Plaintiffs' Second Amended Complaint [filed in Montgomery County] is predicated on one central allegation, viz, that the March 11, 1999[,] order entered in the Prince George's County case [on March 16, 1999] was a declaratory judgment that plaintiffs own 49% of BIN's stock. Absent that factual predicate, plaintiffs have no standing to bring this action. The March 11, 1999[,] order was not a declaratory judgment, and hence the circuit court erred in granting plaintiffs' motion for ancillary relief in aid of enforcement of judgment.

[6] In 91st Street Joint Venture, we said:

Finally, appellants argue that the court erred in vacating the charging order nunc pro tunc because that phrase is properly used only to correct clerical errors and not to correct judicial error. We agree. As we stated in Prince George's Co. v. Commonwealth Land Title, 47 Md.App. 380, 386, 423 A.2d 270 (1980), the phrase nunc pro tunc signifies a thing that is done now which has the legal force and effect as if done at the time it ought to have been done. As we further stated in that case, it is properly used only to correct clerical errors. In this case, the entry of the charging order was not merely a clerical error and could not be vacated nunc pro tunc. Accordingly, we will modify the judgment to strike the phrase nunc pro tunc.

114 Md.App. at 582.

[7] Rule 2-623 reads, in pertinent part:

Recording of judgment of another court and District Court notice of lien.

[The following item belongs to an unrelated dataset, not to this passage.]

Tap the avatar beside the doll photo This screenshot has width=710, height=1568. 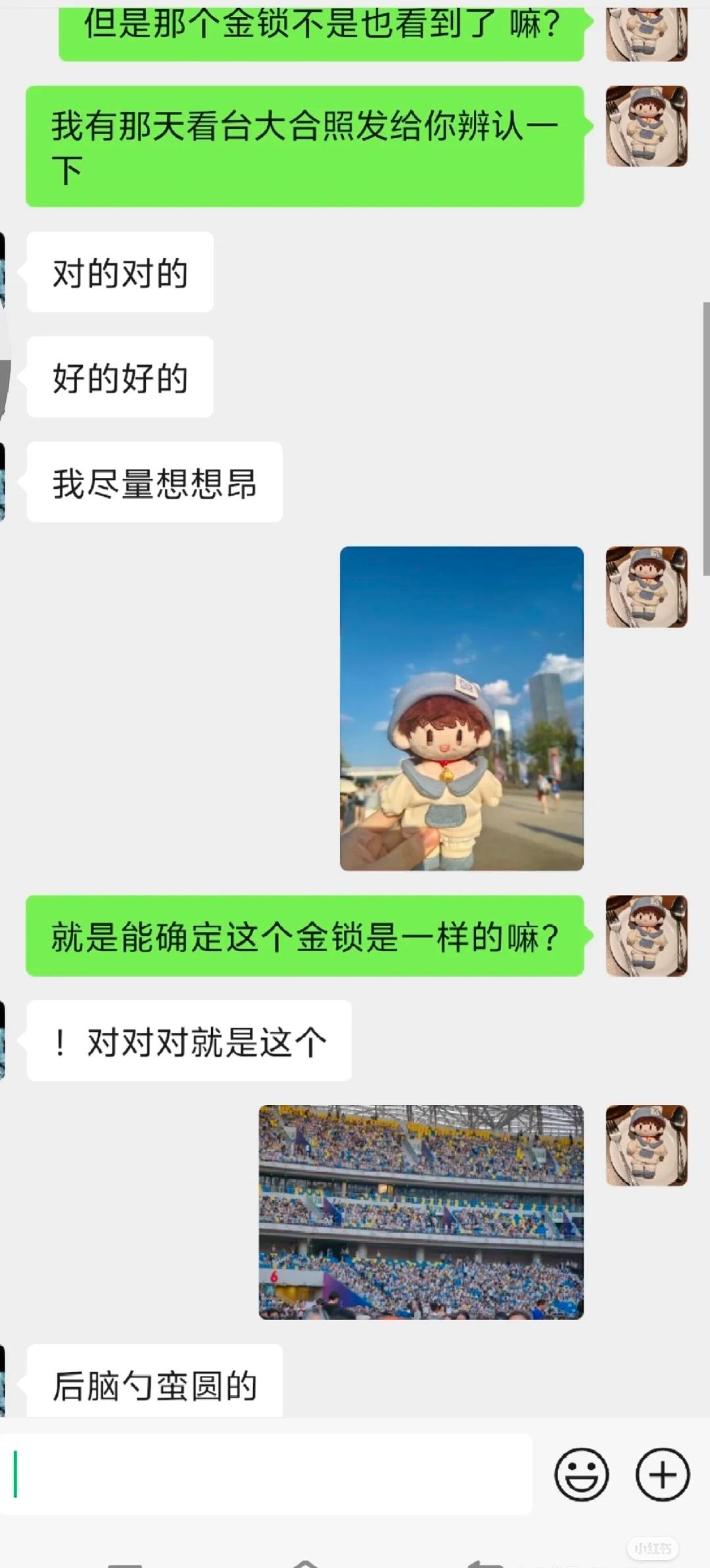tap(646, 587)
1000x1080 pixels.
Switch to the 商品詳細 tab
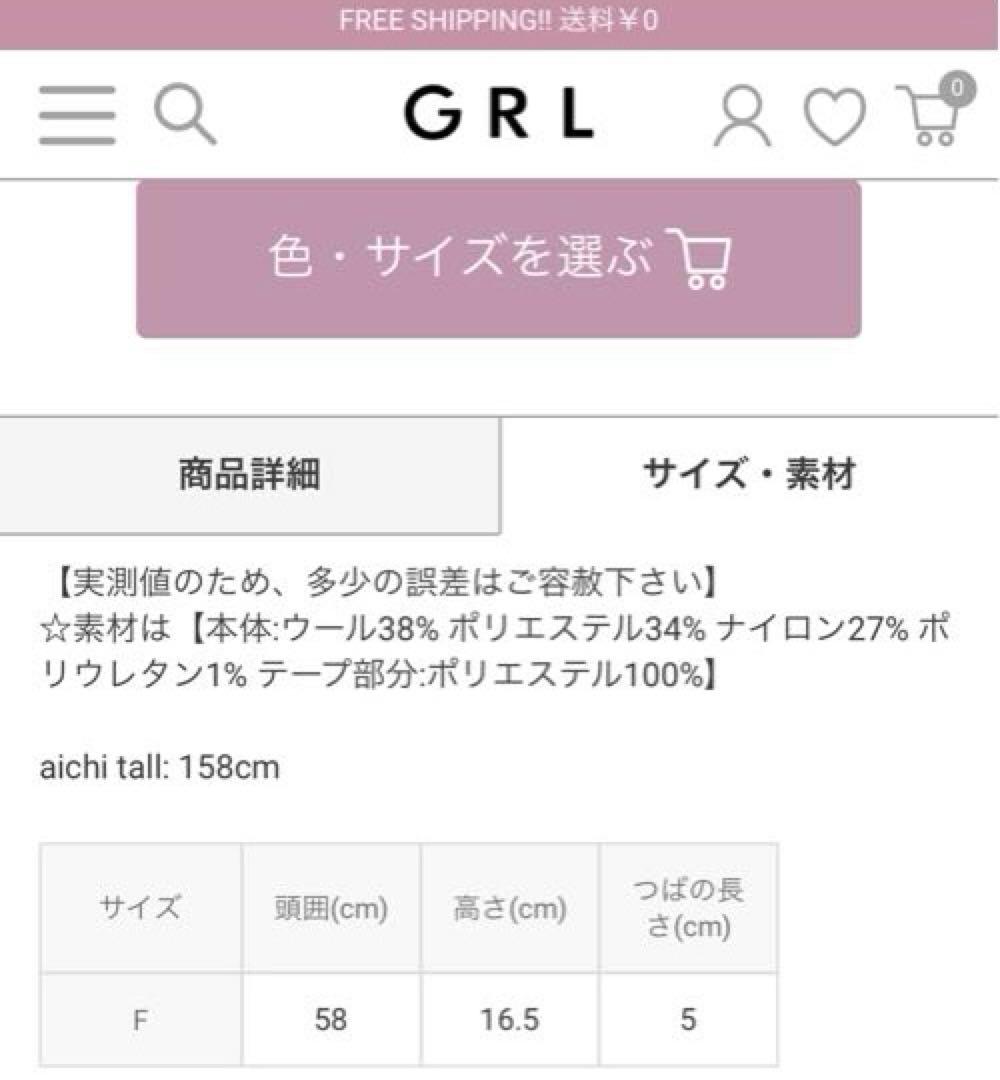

(a) Judgment of another court. Upon receiving a copy of a judgment of another court, certified or authenticated in accordance with these rules or statutes of this State, or of the United States, the clerk shall record and index the judgment if it was entered by (a) the Court of Appeals, (b) the Court of Special Appeals, (c) another circuit court of this State, (d) a court of the United States, or (e) any other court whose judgments are entitled to full faith and credit in this State. Upon recording a judgment received from a person other than the clerk of entry, the receiving clerk shall notify the clerk of the court of entry.

[8] Appellees' argument overlooks the fact that the complaint that framed one of the issues presented to the jury included a request for declaratory judgment as to who owned the BIN stock and the percentage interest of each owner. Whether the motions were "moot" is not dispositive.